Jay Nixon better start creating jobs, fast
Missouri Republican gubernatorial candidate Dave Spence is rejoicing today: Missouri had the third highest number of job losses from June of 2011 to this June, federal officials say.
Now Spence can hit incumbent Democrat Jay Nixon hard on a favorite topic: Nixon can’t create jobs.
The lost nonfarm jobs totaled 4,100, according to the U.S. Bureau of Labor Statistics and this story.
But wait.
Nixon and state Democratic officials have had to deal with Spence and his attack ads on this before.
Basically, Nixon and his supporters claim jobs are increasing in the state, but it takes some time for the year-to-year numbers to catch up.
Spence doesn’t care about that, of course. He’ll use the latest numbers to bash Nixon, who will say everything is going to turn out in the end.
Just wait.
Sound familiar.

William R. Nelson
9 months, 1 week ago“Jay Nixon better start creating jobs, fast.”
That whole premise is flawed. Government doesn’t created jobs. And if Spence embraces that premise, he is just as wrong.
Unless one considers the likes of KC’s downtown apartment vampires sucking off the public teet ‘job creation.’
All government can do is create a friendly atmosphere conducive to new or expanding private business.
But that’s tough for any state to achieve when it’s burdened with repressive policies, punitive regulations and increased taxes from our political overlords in D.C.
Or when your fellow Missourians can vote on how much you pay the guy or gal who sweeps your floor or stocks your shelves.
That breeds fear and uncertainty, which paralyzes business and strangles jobs.
George Hunsucker
Northland
9 months, 1 week agoJust look at the right-to-work states’ job growth as contrasted to stuck-in-the-union-mold MO.
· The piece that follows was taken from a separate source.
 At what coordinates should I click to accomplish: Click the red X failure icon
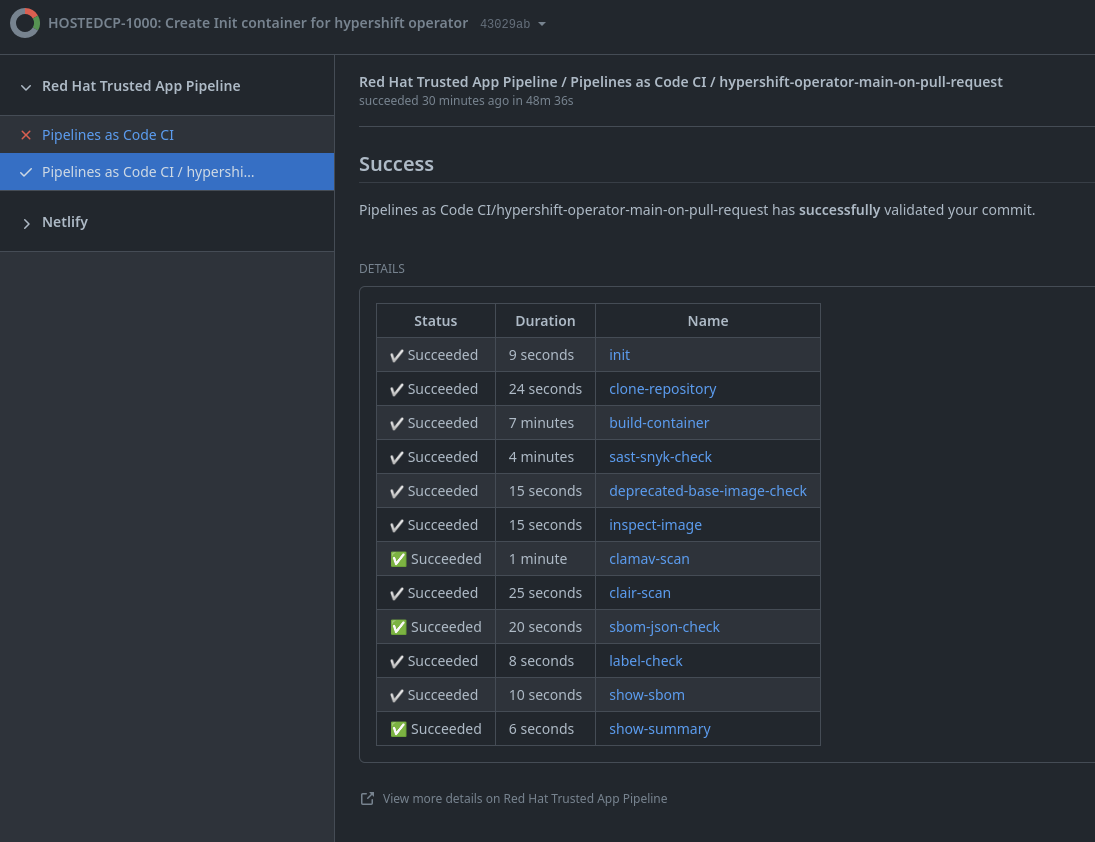[26, 135]
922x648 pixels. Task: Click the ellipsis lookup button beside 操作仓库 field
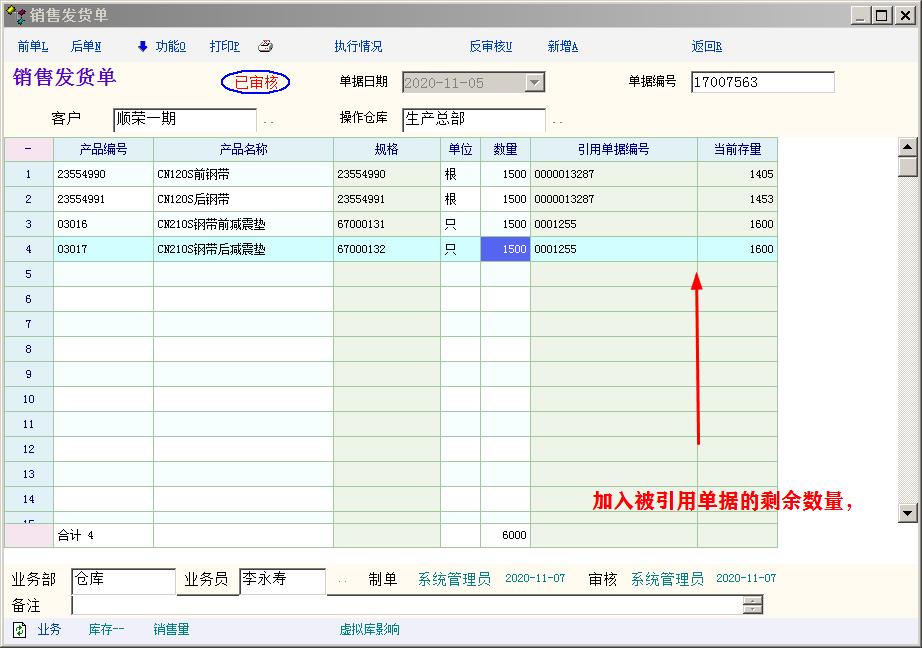(557, 121)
I am truly sorry for those people looking for jobs that libs keep from them by protecting their union buddies…..
Kent Mueller
9 months, 1 week agoYael, do you buy Nixon’s argument that it takes a while for increases to show in annual numbers? Yeah, it does take a while, that “while” is less than a year. How long has Nixon been governor?
For that phenomena to be true, job numbers had to decrease from where they were a year ago. But now there are increases in jobs, but not enough to get us back to where we were a year ago. Hence, he is adding jobs, but they don’t show up in the annual numbers yet.
Wasn’t Nixon governor before a year ago?